> _What the task requires_: Each entry below is to be copied verbatim, with no line missing.

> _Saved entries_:
++++++++

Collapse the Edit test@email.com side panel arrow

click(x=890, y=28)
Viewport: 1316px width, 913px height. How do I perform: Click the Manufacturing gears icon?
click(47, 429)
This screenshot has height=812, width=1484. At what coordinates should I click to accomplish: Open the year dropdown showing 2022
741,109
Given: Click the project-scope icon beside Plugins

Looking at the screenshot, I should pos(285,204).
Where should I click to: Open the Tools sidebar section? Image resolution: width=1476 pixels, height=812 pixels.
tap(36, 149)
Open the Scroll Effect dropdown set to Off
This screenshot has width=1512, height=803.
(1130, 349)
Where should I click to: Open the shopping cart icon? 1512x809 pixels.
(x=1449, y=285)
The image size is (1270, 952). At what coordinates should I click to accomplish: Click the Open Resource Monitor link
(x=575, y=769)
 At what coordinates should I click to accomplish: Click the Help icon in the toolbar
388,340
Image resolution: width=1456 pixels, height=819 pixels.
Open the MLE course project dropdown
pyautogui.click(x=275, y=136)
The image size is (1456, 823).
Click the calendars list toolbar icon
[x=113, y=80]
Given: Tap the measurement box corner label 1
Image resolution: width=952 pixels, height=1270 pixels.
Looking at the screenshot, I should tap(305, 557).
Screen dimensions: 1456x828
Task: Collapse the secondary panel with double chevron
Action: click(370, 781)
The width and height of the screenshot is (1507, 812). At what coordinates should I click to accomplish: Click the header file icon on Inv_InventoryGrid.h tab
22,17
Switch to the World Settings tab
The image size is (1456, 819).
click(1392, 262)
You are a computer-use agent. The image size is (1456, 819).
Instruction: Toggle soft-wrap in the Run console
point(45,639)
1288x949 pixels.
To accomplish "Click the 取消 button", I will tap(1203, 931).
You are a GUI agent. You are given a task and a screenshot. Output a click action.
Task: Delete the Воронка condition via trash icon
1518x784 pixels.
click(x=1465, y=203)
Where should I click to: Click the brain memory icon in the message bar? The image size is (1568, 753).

++++++++

> _Answer for the task_:
Collapse the Edit test@email.com side panel arrow

click(x=890, y=28)
Viewport: 1316px width, 913px height. How do I perform: Click the Manufacturing gears icon?
click(47, 429)
This screenshot has height=812, width=1484. At what coordinates should I click to accomplish: Open the year dropdown showing 2022
741,109
Given: Click the project-scope icon beside Plugins

Looking at the screenshot, I should pos(285,204).
Where should I click to: Open the Tools sidebar section? Image resolution: width=1476 pixels, height=812 pixels.
tap(36, 149)
Open the Scroll Effect dropdown set to Off
This screenshot has width=1512, height=803.
(1130, 349)
Where should I click to: Open the shopping cart icon? 1512x809 pixels.
(x=1449, y=285)
The image size is (1270, 952). At what coordinates should I click to accomplish: Click the Open Resource Monitor link
(x=575, y=769)
 At what coordinates should I click to accomplish: Click the Help icon in the toolbar
388,340
Image resolution: width=1456 pixels, height=819 pixels.
Open the MLE course project dropdown
pyautogui.click(x=275, y=136)
The image size is (1456, 823).
Click the calendars list toolbar icon
[x=113, y=80]
Given: Tap the measurement box corner label 1
Image resolution: width=952 pixels, height=1270 pixels.
Looking at the screenshot, I should tap(305, 557).
Screen dimensions: 1456x828
Task: Collapse the secondary panel with double chevron
Action: click(370, 781)
The width and height of the screenshot is (1507, 812). At what coordinates should I click to accomplish: Click the header file icon on Inv_InventoryGrid.h tab
22,17
Switch to the World Settings tab
The image size is (1456, 819).
click(1392, 262)
You are a computer-use agent. The image size is (1456, 819).
Instruction: Toggle soft-wrap in the Run console
point(45,639)
1288x949 pixels.
To accomplish "Click the 取消 button", I will tap(1203, 931).
You are a GUI agent. You are given a task and a screenshot. Output a click action.
Task: Delete the Воронка condition via trash icon
1518x784 pixels.
click(x=1465, y=203)
Where should I click to: Click the brain memory icon in the message bar? The image size is (1568, 753).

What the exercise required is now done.